Cuando preguntó por ese señor cuya estatua se levanta en medio de la pequeña y elegante plaza renacentista de su localidad, le contaron que fue un sacerdote que murió al caerse por las escaleras que están a escasos metros del monumento. Aparte de que era muy querido por la gente, nadie pudo darle más detalles sobre él o sobre ese fatal incidente. Tal escasez de información hizo que su mente de criatura de siete años empezara a especular con todo tipo de motivos: se resbaló porque había llovido, se pisó la sotana, alguien lo empujó, le dio una fatiga, se tropezó, se desmayó, se desequilibró...
Muchos años después, ya adulto, mientras sus hijos jugaban alrededor del pedestal de la estatua, escuchó a un guía relatar a un grupo de turistas la historia de la plaza de España, de los edificios que la rodean y del Señor Díaz. Se enteró de que fue uno de los líderes del liberalismo en Canarias en el siglo XIX y de que tuvo serios problemas por ello con los conservadores y con una Iglesia que vivía apegada al Antiguo Régimen. Aunque tampoco hubo ninguna referencia a la causa de la caída, ese día entendió por qué fue considerado digno de una estatua.
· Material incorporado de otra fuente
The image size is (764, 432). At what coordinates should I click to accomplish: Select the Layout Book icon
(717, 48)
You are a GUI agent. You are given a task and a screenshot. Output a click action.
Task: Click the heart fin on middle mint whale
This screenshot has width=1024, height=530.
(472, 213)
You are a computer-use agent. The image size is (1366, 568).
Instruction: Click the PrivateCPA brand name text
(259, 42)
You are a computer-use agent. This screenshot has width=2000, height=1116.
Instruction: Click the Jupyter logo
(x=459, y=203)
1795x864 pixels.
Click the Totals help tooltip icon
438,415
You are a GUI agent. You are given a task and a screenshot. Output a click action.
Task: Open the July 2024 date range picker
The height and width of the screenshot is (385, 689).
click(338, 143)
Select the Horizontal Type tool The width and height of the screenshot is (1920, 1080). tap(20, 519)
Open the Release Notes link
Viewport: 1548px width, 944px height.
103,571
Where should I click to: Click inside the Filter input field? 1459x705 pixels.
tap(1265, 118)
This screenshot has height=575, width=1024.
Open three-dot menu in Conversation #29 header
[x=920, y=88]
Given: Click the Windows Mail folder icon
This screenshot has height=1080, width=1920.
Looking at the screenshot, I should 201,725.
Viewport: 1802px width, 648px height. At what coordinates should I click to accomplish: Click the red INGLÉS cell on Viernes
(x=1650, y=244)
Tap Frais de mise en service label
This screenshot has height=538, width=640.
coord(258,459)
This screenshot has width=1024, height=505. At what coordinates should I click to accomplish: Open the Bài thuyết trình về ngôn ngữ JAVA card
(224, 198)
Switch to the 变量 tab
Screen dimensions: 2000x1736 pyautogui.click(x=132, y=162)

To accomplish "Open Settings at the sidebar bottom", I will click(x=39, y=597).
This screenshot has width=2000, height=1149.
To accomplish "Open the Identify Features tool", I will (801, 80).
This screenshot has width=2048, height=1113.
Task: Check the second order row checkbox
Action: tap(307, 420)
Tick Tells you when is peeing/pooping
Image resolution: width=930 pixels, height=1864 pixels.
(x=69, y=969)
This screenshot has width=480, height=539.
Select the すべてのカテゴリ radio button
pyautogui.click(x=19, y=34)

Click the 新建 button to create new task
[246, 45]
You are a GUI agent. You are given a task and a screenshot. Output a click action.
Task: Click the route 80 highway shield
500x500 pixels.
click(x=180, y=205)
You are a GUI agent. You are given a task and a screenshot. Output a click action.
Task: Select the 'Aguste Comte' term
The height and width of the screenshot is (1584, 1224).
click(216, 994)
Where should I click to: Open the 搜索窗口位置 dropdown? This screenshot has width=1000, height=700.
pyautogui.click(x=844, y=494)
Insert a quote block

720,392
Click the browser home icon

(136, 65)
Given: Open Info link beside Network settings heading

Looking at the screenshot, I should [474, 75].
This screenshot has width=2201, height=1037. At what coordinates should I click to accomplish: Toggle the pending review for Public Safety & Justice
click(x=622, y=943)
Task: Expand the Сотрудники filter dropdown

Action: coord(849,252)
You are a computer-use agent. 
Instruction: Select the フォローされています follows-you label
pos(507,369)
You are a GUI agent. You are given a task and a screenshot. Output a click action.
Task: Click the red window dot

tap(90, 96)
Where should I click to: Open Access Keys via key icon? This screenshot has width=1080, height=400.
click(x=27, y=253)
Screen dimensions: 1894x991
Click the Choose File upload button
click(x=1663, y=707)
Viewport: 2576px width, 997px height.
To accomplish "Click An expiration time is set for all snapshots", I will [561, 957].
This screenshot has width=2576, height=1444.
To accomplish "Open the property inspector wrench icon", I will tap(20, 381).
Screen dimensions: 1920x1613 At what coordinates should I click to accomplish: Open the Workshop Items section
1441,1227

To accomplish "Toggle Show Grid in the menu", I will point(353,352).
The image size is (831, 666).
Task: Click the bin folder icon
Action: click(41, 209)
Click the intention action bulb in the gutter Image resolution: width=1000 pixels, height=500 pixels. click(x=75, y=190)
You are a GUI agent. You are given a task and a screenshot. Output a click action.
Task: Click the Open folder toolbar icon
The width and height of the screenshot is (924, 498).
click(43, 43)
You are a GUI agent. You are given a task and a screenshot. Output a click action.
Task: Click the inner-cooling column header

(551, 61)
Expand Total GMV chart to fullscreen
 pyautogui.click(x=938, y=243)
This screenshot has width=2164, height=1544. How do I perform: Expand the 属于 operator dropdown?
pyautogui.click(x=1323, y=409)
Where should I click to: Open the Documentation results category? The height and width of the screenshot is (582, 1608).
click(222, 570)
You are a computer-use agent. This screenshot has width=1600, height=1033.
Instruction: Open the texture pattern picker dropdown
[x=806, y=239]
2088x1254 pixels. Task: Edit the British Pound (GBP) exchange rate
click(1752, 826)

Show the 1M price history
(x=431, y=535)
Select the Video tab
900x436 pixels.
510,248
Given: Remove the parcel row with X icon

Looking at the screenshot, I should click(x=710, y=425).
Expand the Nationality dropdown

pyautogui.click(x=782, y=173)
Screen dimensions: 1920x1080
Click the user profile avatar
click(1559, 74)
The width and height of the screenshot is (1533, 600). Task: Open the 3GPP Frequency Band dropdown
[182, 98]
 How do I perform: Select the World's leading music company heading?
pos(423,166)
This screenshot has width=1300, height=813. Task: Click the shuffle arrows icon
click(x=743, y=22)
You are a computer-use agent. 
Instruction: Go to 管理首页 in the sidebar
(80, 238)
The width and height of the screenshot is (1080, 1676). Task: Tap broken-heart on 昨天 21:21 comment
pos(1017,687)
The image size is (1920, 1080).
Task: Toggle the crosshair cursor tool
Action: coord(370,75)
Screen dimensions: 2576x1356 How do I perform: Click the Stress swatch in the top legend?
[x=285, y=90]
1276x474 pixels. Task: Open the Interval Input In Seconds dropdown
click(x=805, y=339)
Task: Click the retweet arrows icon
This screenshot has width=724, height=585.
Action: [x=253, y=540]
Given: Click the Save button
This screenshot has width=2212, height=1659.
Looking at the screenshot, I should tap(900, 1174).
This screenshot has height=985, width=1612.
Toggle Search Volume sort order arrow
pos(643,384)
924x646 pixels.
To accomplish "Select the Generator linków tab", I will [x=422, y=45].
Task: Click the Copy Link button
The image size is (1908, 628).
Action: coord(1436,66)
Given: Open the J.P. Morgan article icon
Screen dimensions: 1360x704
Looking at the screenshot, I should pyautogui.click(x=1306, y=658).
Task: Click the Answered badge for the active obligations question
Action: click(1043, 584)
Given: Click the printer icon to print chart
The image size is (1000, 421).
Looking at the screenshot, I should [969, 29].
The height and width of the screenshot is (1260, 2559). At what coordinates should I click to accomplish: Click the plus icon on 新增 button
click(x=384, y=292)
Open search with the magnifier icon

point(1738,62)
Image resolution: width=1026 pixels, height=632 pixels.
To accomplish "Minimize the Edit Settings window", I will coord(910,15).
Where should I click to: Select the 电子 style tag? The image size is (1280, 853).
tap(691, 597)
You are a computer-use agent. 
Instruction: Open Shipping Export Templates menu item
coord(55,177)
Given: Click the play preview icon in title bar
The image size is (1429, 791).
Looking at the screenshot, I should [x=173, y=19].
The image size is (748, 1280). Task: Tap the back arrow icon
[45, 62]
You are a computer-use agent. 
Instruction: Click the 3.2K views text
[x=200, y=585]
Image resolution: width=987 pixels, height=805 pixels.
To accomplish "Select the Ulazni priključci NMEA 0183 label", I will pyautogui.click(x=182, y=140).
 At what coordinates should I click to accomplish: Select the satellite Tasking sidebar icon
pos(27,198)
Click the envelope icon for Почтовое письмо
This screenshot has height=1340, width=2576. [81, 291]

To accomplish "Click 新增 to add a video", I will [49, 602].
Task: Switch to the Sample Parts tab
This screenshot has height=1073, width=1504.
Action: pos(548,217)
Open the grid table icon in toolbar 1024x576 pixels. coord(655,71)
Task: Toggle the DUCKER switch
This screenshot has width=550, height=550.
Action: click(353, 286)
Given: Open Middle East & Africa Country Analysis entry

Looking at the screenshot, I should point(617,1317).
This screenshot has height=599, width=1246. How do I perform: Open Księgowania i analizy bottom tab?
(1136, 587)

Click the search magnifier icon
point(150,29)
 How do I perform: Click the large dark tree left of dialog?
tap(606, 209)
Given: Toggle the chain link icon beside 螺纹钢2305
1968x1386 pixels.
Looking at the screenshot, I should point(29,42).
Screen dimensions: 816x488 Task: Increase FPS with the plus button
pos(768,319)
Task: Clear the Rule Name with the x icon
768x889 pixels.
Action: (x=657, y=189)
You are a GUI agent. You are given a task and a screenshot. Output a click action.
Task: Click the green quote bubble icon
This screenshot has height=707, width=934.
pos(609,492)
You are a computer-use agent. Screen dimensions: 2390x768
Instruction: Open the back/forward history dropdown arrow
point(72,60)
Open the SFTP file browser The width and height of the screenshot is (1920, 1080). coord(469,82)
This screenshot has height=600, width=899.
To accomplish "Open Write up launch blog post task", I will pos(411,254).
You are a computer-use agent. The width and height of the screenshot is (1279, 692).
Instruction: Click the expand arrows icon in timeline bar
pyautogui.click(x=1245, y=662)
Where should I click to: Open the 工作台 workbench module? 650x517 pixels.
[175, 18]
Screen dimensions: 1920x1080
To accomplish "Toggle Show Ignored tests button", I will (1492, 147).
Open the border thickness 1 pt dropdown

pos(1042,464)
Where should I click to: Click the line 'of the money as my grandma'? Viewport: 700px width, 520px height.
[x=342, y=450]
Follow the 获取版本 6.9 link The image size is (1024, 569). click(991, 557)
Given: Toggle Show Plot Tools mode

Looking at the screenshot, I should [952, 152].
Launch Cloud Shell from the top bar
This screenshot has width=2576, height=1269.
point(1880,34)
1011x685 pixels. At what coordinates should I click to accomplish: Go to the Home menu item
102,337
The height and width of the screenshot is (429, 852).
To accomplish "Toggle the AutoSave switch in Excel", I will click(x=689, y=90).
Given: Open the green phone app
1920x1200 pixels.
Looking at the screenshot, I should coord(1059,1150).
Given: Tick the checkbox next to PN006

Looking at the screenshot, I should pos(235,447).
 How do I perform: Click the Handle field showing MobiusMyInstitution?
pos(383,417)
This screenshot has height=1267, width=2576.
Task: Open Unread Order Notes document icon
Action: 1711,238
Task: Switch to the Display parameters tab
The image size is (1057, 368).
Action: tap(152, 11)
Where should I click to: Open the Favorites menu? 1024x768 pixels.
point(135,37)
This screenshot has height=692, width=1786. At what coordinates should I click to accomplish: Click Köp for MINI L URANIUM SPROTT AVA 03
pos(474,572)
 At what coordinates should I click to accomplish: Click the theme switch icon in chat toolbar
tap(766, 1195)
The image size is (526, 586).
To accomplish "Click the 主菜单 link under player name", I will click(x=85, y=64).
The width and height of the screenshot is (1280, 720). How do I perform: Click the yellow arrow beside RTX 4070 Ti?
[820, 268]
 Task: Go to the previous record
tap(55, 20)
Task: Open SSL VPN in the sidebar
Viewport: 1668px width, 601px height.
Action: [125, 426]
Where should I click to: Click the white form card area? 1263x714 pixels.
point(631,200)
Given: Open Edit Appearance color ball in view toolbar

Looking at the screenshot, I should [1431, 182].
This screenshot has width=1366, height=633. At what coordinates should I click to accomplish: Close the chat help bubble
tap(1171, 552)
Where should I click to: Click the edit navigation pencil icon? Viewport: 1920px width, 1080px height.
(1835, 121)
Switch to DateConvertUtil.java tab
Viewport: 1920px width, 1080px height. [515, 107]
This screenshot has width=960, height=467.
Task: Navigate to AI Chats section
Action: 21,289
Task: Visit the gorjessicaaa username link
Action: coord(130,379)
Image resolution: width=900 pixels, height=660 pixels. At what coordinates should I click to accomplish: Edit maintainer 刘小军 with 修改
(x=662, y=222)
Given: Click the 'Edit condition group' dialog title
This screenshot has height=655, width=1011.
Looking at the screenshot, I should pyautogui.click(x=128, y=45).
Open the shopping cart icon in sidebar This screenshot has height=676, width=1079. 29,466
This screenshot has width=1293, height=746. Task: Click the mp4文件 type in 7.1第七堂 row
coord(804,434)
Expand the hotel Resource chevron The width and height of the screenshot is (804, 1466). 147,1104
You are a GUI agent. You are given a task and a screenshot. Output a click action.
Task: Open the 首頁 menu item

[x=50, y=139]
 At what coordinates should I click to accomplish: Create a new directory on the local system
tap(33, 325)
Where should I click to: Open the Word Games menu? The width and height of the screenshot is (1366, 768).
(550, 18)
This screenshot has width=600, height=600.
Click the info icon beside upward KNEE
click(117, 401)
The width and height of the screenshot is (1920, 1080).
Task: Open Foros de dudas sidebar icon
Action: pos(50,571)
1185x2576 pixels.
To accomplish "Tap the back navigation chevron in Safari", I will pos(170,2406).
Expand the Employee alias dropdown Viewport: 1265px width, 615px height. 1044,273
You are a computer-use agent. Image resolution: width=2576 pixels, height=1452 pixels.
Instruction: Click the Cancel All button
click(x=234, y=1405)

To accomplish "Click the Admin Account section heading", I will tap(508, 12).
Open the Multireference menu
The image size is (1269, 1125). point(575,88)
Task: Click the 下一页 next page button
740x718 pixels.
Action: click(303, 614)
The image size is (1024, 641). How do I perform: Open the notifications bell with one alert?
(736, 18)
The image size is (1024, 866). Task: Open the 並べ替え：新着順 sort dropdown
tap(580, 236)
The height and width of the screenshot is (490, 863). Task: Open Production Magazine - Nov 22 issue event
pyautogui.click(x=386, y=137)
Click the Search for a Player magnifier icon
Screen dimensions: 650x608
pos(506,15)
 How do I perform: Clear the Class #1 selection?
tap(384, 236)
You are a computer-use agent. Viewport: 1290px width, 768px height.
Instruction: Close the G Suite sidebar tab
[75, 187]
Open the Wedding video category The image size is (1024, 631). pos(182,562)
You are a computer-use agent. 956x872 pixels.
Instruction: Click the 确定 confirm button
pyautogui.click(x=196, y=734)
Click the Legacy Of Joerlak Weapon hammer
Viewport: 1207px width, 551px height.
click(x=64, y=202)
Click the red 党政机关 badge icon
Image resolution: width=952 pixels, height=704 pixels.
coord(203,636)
En 1820, desde su púlpito, Manuel Díaz pronunció una homilía en la que celebraba la restitución de la Constitución liberal de 1812. Venía a decir al rey Fernando VII que se había alegrado de su vuelta al trono tras la derrota de Napoleón en 1814, pero que estaba en contra de la restauración de la monarquía absoluta. “Una nación católica puede ser libre”, dijo, entre otras imprudencias.
En 1823, tras caer el gobierno constitucional del trienio liberal, tuvo que hacer frente a dos procesos: uno militar que se resolvió a su favor y otro teológico que le costó una condena por infidencia (desacato o deslealtad). Ese mismo año pidió un traslado a Tenerife para huir del ambiente de alta tensión política que se vivía en La Palma.
Su carisma, su preocupación por el bienestar social, su talento artístico y musical, su oratoria deslumbrante, su defensa de los avances médicos y científicos y su espiritualidad sincera y cercana no fueron olvidados por el pueblo, que celebró enormemente su vuelta a la isla en 1835 tras ser absuelto de un proceso en el que se defendió él mismo.
Manuel Díaz murió en 1863. Su estatua se erigió en 1897. El fervor popular hacia su figura se mantuvo durante mucho tiempo. Sin embargo, el paso del tiempo, una guerra civil, una larga dictatura y la globalización cultural del final de siglo fueron erosionando la memoria histórica. Su recuerdo se difuminó, al menos para la mayoría de la población, algo que también sucedió con otros muchos nombres ilustres de la historia de La Palma. Demasiado periféricos, demasiado locales, demasiado díscolos.
Mientras tanto, su estatua sigue ahí para conjurar el olvido.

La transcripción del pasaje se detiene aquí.